[Entries on where items appear]
'''

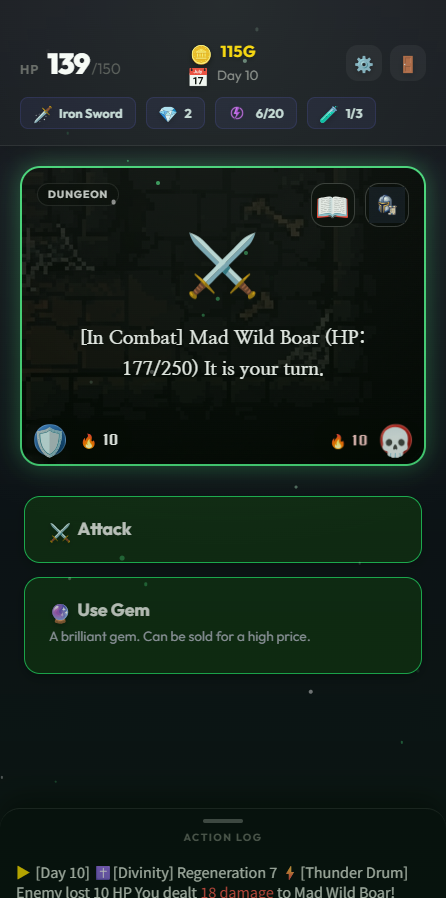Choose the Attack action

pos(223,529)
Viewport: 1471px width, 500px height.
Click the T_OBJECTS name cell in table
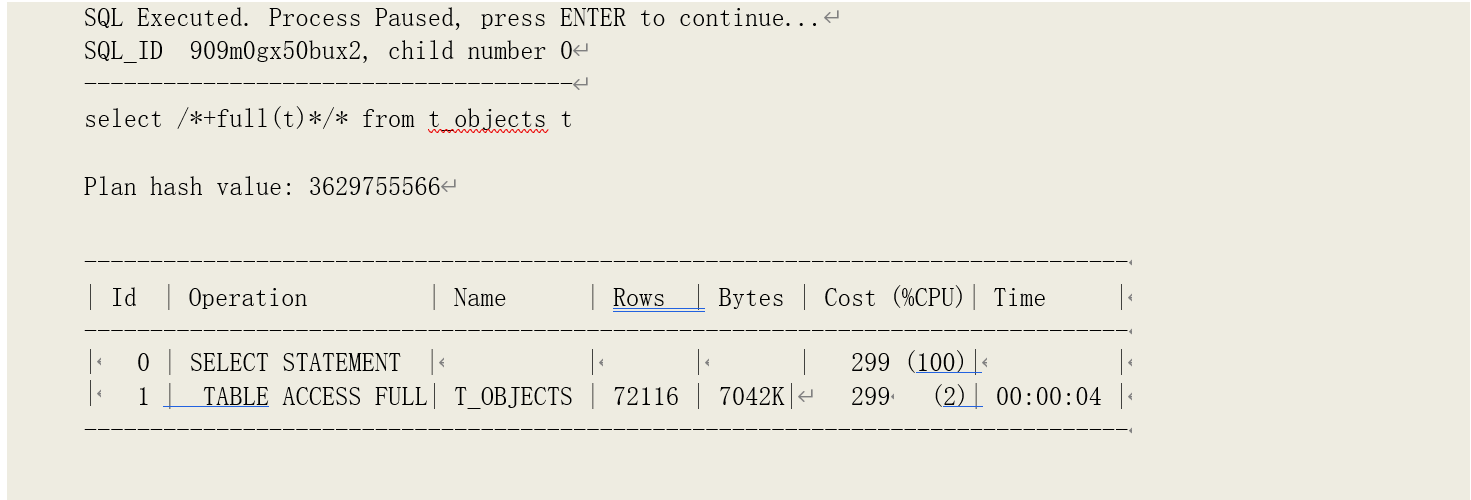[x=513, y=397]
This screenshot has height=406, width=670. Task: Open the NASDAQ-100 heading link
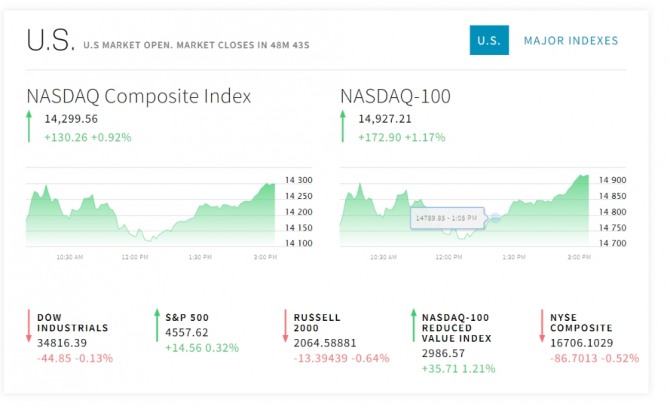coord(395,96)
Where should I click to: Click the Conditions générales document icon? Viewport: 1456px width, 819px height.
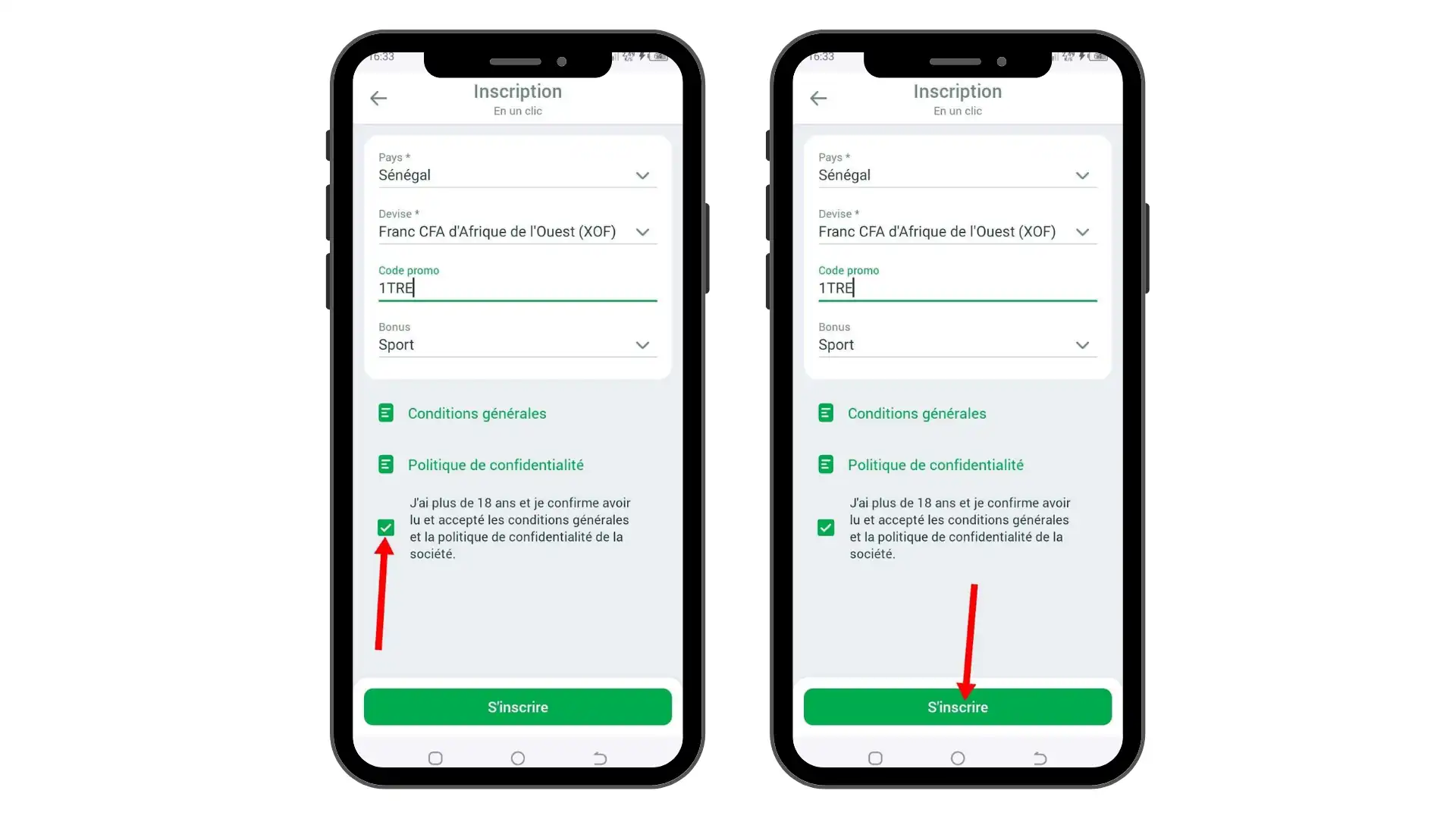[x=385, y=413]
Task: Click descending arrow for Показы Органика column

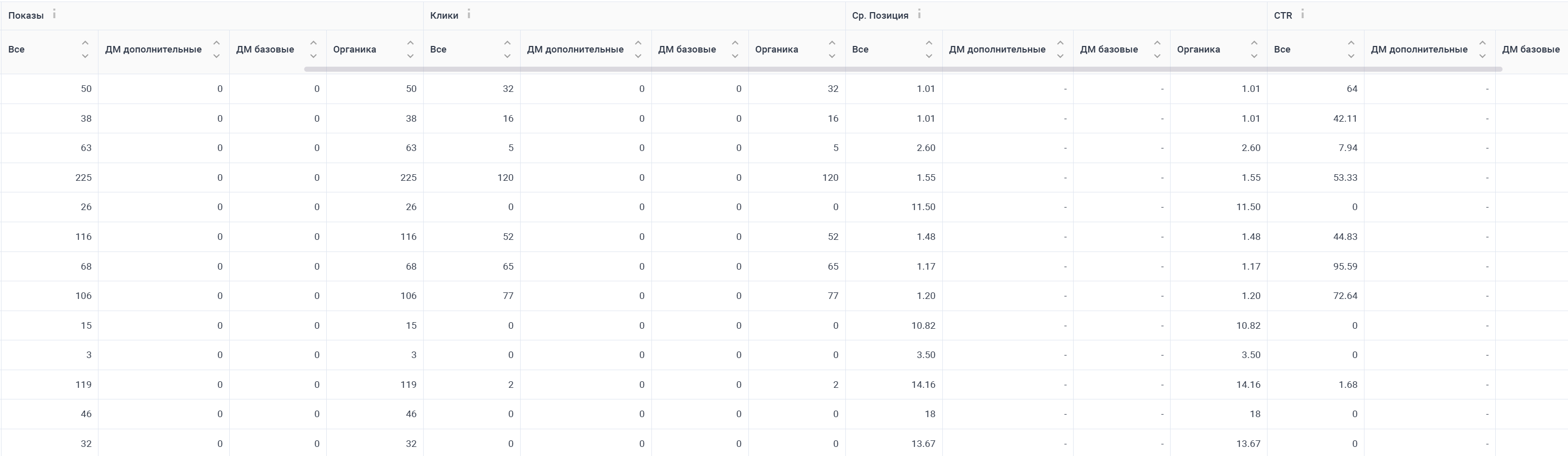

'''

> [WHAT YOU NEED TO DO]:
Please write out the entries again, starting at the line that has "Viewport: 1471px width, 500px height." and stopping after the last entry, and switch "Viewport" to "Screen size" wherever it appears, changing nothing else. Omit the pictures from your answer.

> [FINAL RESULT]:
Screen size: 1471px width, 500px height.
Click the T_OBJECTS name cell in table
[x=513, y=397]
This screenshot has height=406, width=670. Task: Open the NASDAQ-100 heading link
coord(395,96)
Where should I click to: Click the Conditions générales document icon? Screen size: 1456px width, 819px height.
[x=385, y=413]
Task: Click descending arrow for Показы Органика column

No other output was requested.